Ph.D. Dartmouth College

Leonard Dobens
   310 SCB
    235-6272
Research Areas

During animal development, cells proliferate, migrate and rearrange to form tissues and build complex organs. To simplify these tasks, cells separate into regionally distinct cell groups to carry out their specialized functions. Long-range intercellular signaling separate fields of cells, and short-range, local cell-cell signals refine these subdivisions to form sharp, stable boundaries between cell groups. Cell fate boundaries are critical to tissue patterning: in some cases they serve to draw the detailed features of mature tissue; in other instances, they anchor specialized cell signaling centers - organizer tissue - that direct the fates of surrounding cells. Cell fate boundary formation is recognized as a basic developmental strategy with sundry examples. These include in Drosophila the wing margin and leg segments, and in vertebrates the somites, the rhombomeres, forebrain and the limb bud. The molecular mechanisms underlying cell fate boundary formation are poorly understood.

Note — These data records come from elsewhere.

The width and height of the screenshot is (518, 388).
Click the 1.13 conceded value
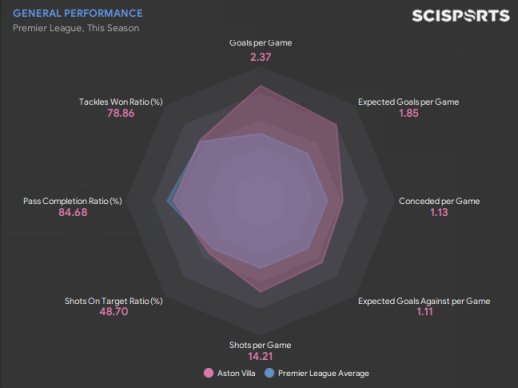[439, 212]
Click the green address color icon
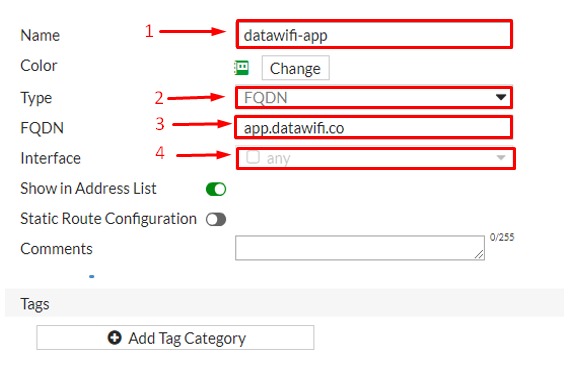The image size is (573, 385). [x=242, y=68]
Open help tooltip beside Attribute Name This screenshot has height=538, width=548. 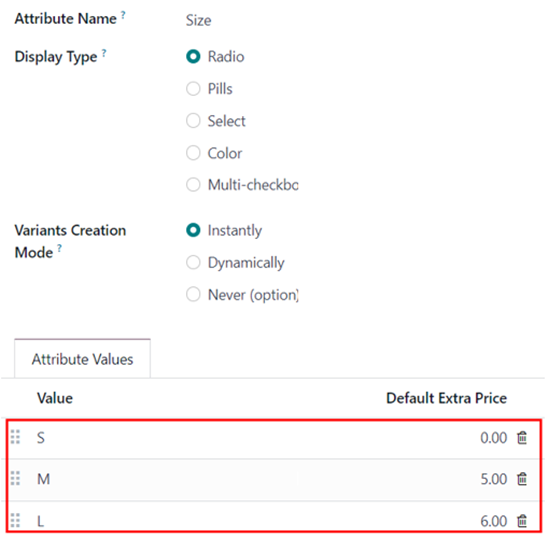tap(123, 15)
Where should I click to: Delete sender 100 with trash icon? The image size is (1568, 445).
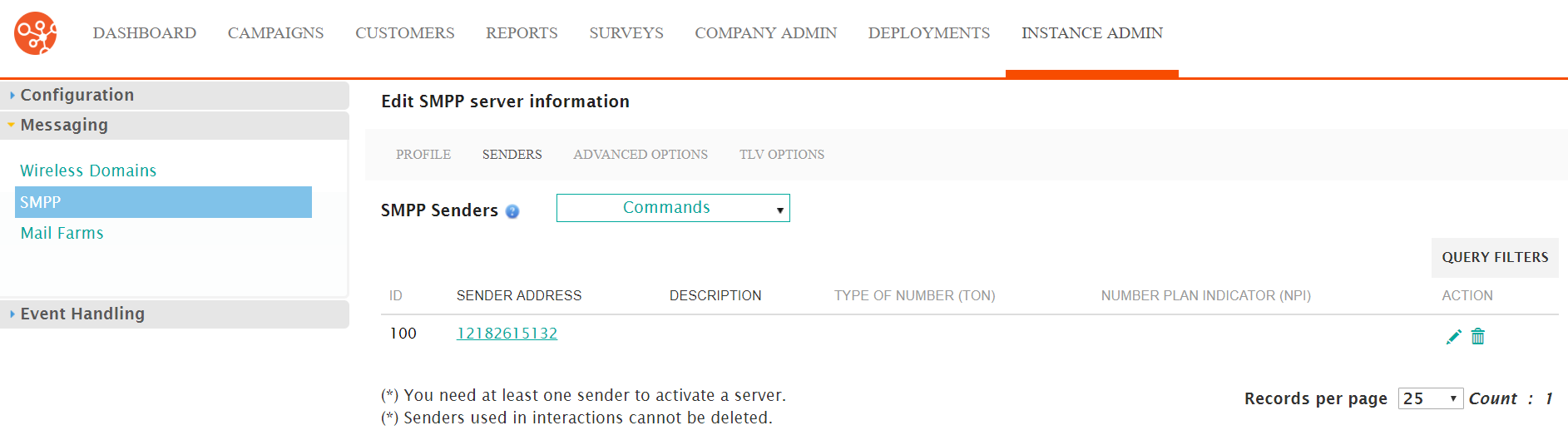pos(1478,336)
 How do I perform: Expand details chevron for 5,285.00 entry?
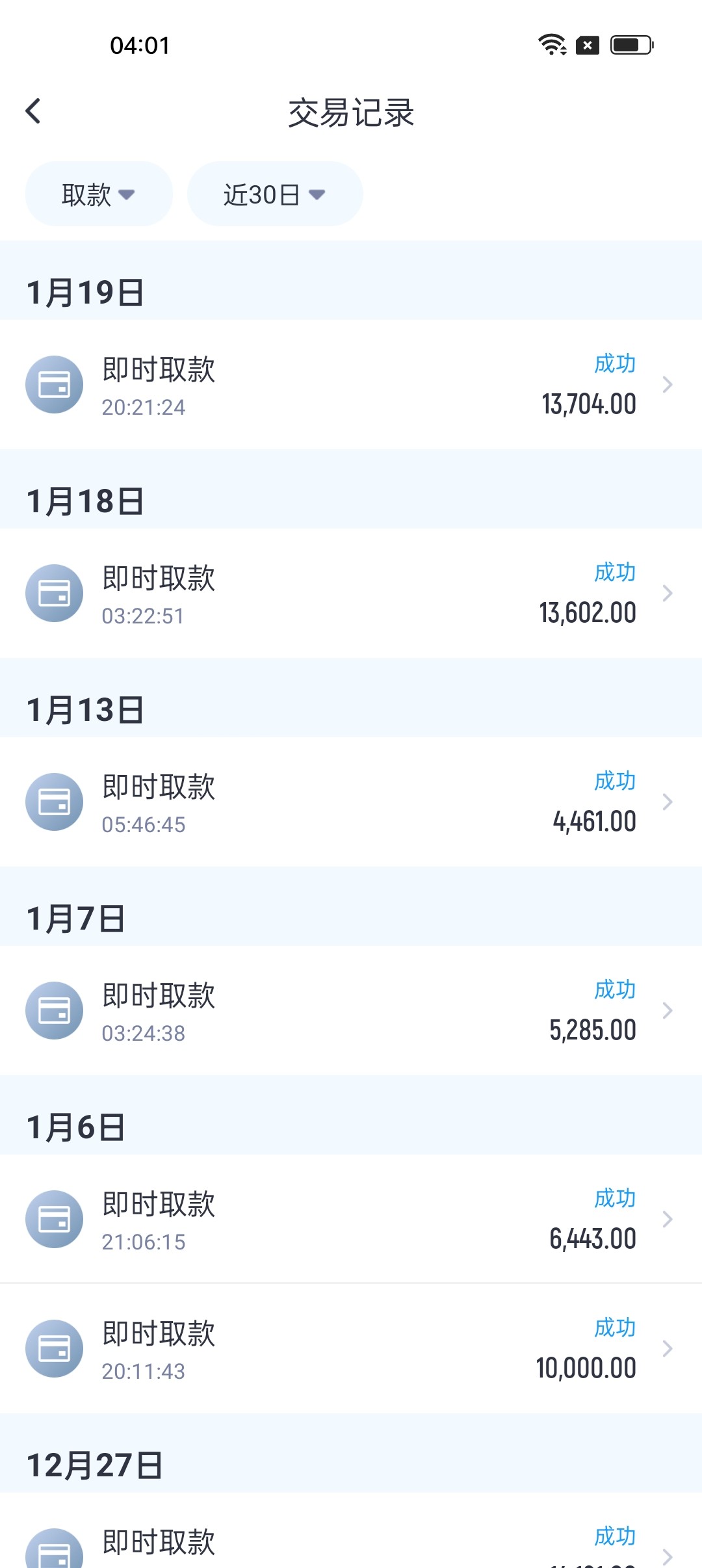(x=667, y=1011)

We use Drosophila oogenesis as a model system to understand the genetic and molecular basis of cell fate boundary formation. We have identified a role for the bunched gene in cell fate boundary formation. bunched is differentially spliced to encode a set of proteins similar in structure to members of the TSC-22/GILZ family of trancription factors. TSC-22/GILZ family members are conserved in all animals and are associated with human cancers and mammalian immune function. We have shown that Bunched is required to pattern specialized features of the fly eggshell during oogenesis. In the fly, Bunched is regulated by EGF and TGF-b morphogen signals; in turn Bunched regulates short range Notch signaling to establish an epithelial cell fate boundary.

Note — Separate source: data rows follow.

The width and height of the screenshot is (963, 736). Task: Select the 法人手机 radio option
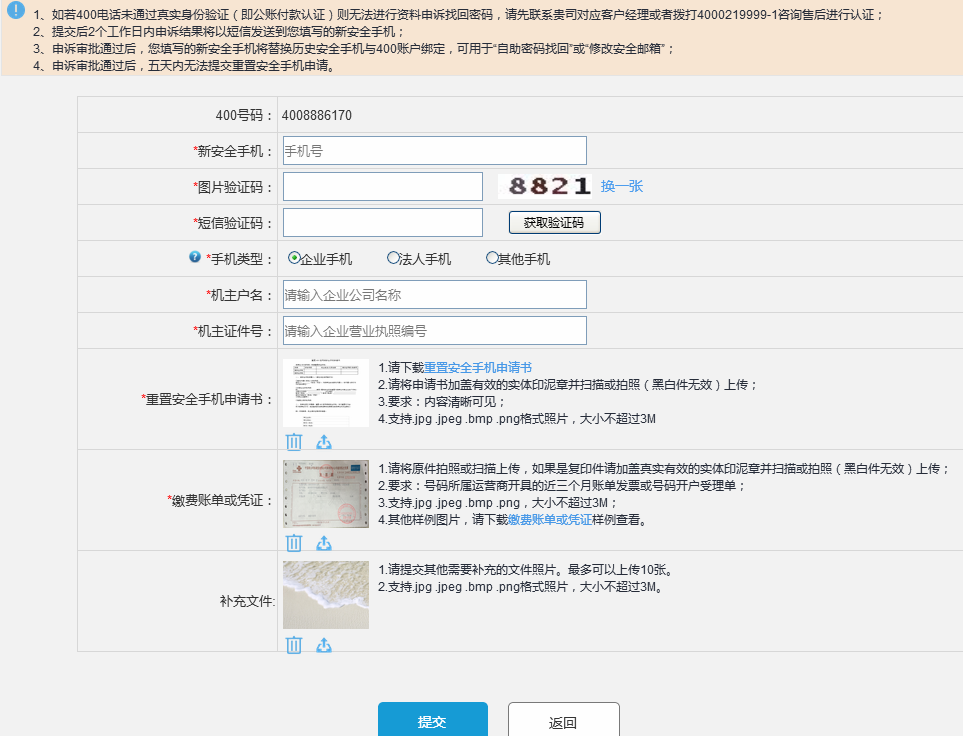point(393,258)
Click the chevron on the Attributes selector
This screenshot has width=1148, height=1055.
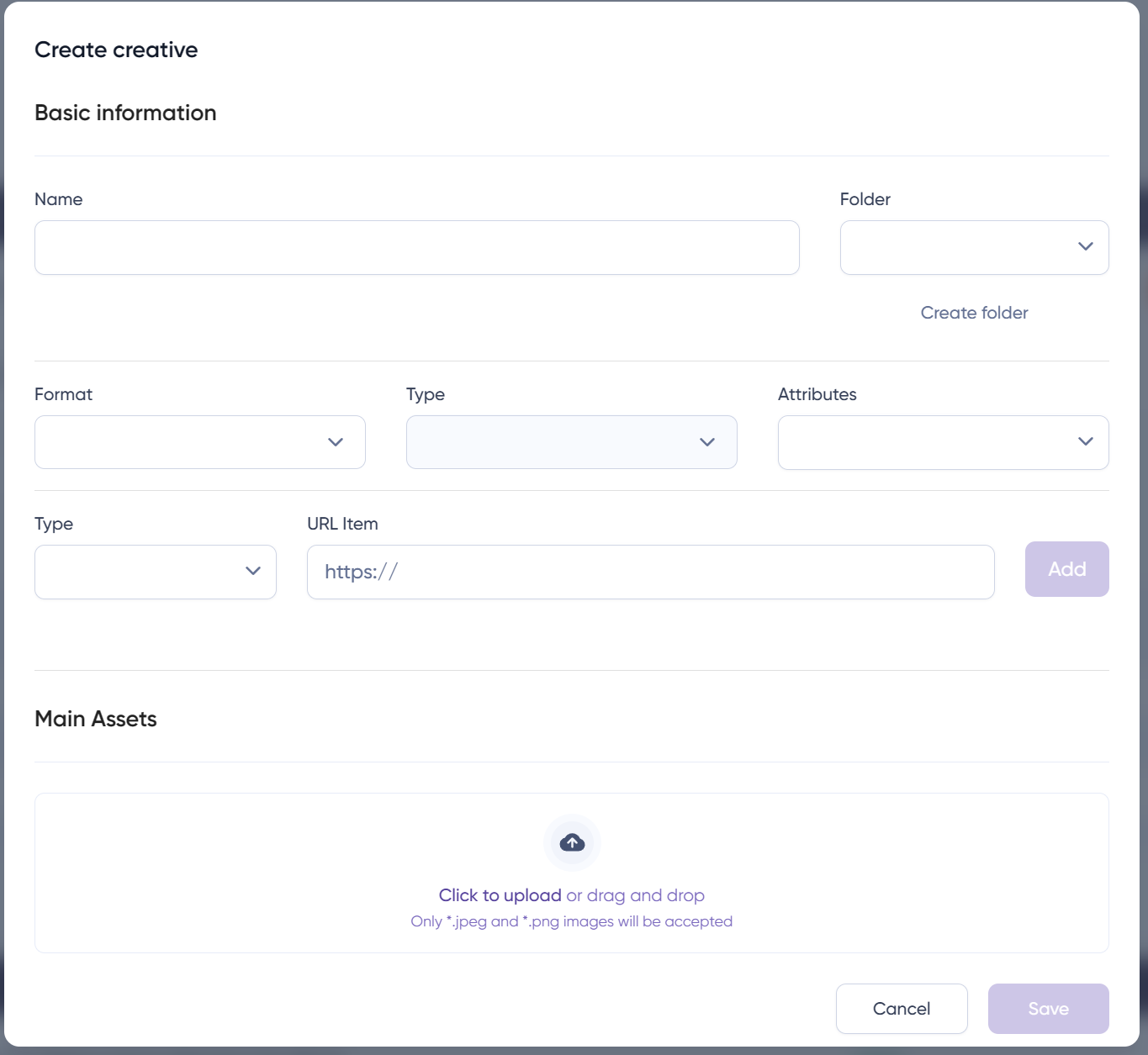pyautogui.click(x=1086, y=441)
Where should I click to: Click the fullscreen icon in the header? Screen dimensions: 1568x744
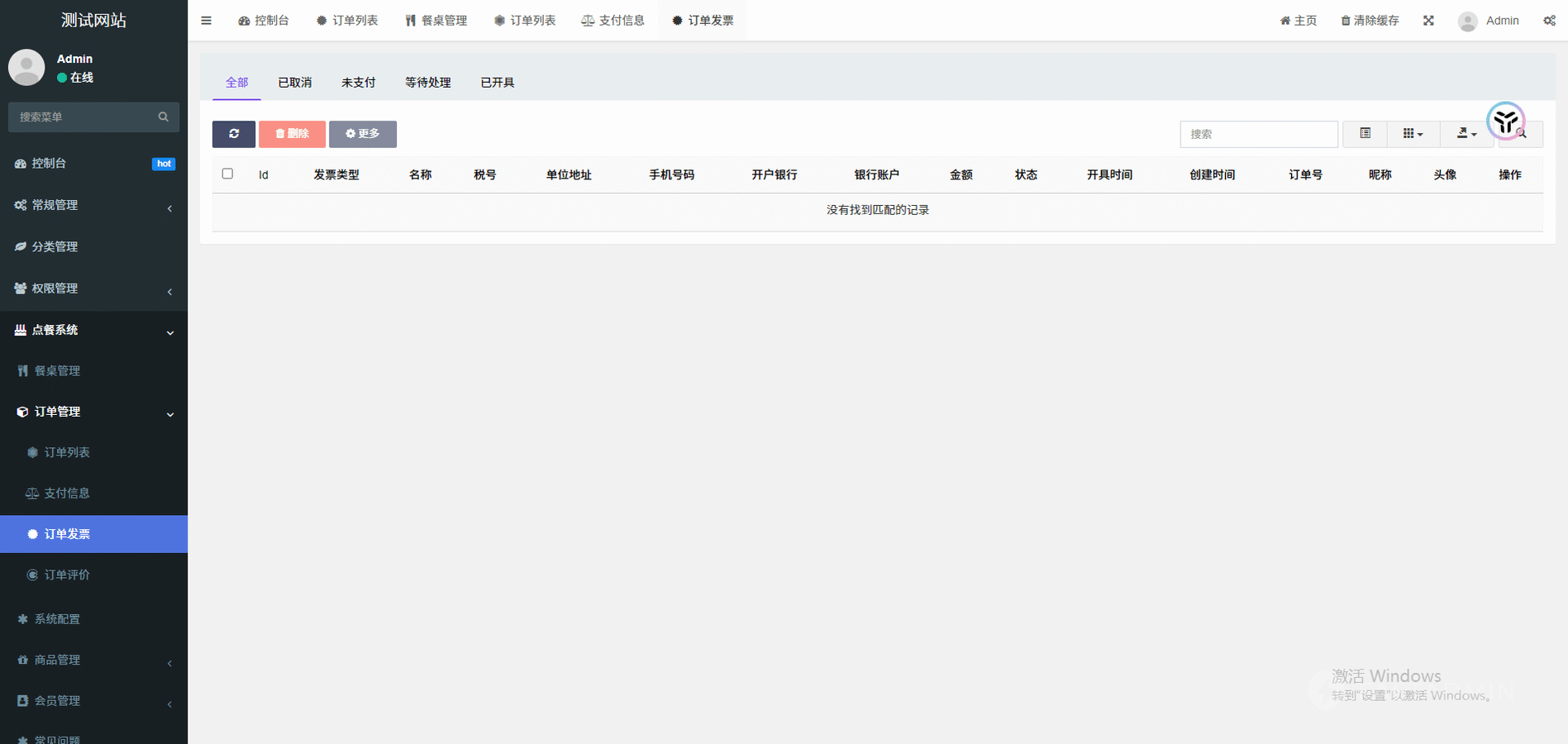(x=1428, y=21)
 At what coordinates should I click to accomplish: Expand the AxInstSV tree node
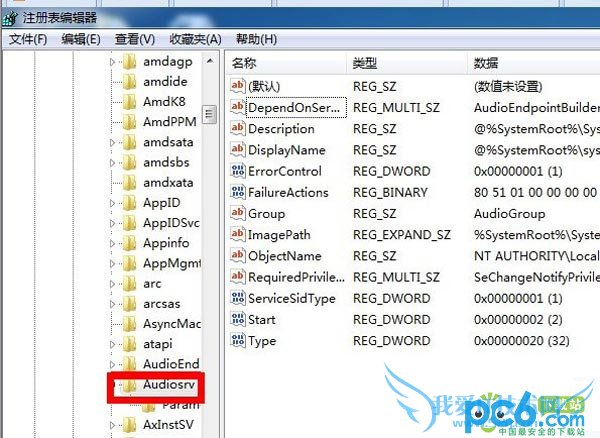pos(112,425)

The broad, long-term aims of our research are to discover the conserved molecular cell signaling pathways that establish cell fate boundaries, a fundamental problem in developmental biology. Our short term goals are to: (1) characterize the role of three Bunched isoforms in bun-dependent cell fate boundary patterning in vivo; and (2) characterize the role of Bunched isoforms in regulating target gene expression both in vivo and in a cell culture functional assay; and (3) identify Bunched target genes important in cell fate boundary establishment. These tests of bunched structure and function will place the gene in a conserved pathway essential to cell fate boundaries formation and with relevance to aberrant tissue patterning - including tumor formation and metastases.